At peak moments the works in Capdella employed up to 4,000 workers, both on the damming and tunnelling operations and in the transportation of the thousands of tons of materials and machinery the power station needed.
Before the funicular for lifting loads up to the level of the lakes could be installed, a 40 kilometre-long road had to be built from the south of the region to the building site. This road was made by the workers with the hand tools that were available then –picks, shovels, spades and wheelbarrows– in only 90 days.
Four principal means of transport were used in the course of these works. The first was the Renard train with its six-wheeled boxcars for carrying the heaviest loads along the road. This kind of vehicle was the only sort that could negotiate the unpaved roads. One of its notable characteristics was that the power from its Daimler engine was conveyed to the flatcars by means of a transmission with a Cardan axis, or universal joint, which allowed it to pull a number of flatcars at a time along the same trajectory.

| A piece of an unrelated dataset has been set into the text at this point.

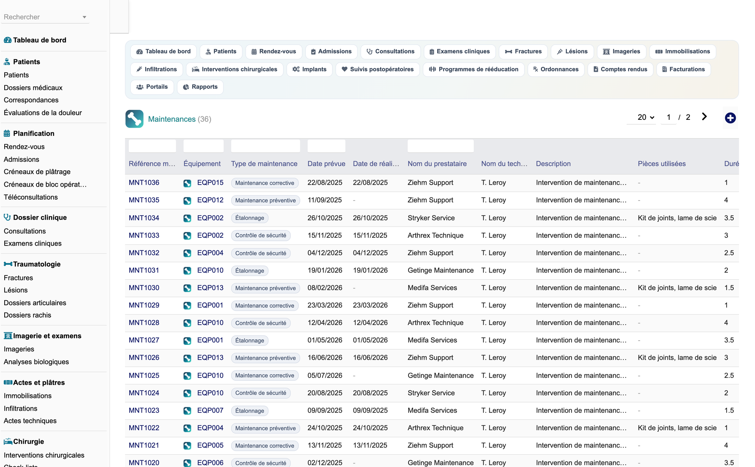This screenshot has height=467, width=755.
Task: Open the 20 rows-per-page dropdown
Action: [x=646, y=117]
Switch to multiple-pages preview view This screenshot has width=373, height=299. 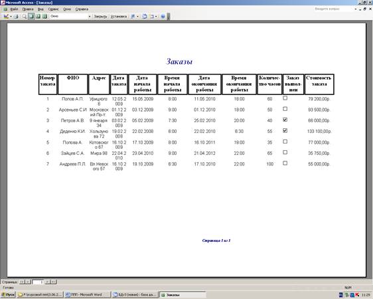[44, 17]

The second means of transport was the funicular, which ascended a gradient of more than 80% on a toothed track that was connected to the carrilet, or continuous belt, which drove the machine.
The third means of transport, a narrow-gauge train, had a five-kilometre journey from the base of operations to the first lake.
And the fourth clever stratagem for getting materials to where they were needed in this high mountain landscape was to lay tracks for wagons over the ice that formed on the lakes in winter and to push the wagons over it like sleighs. In summer materials could be swung over the same lakes by means of an aerial cable.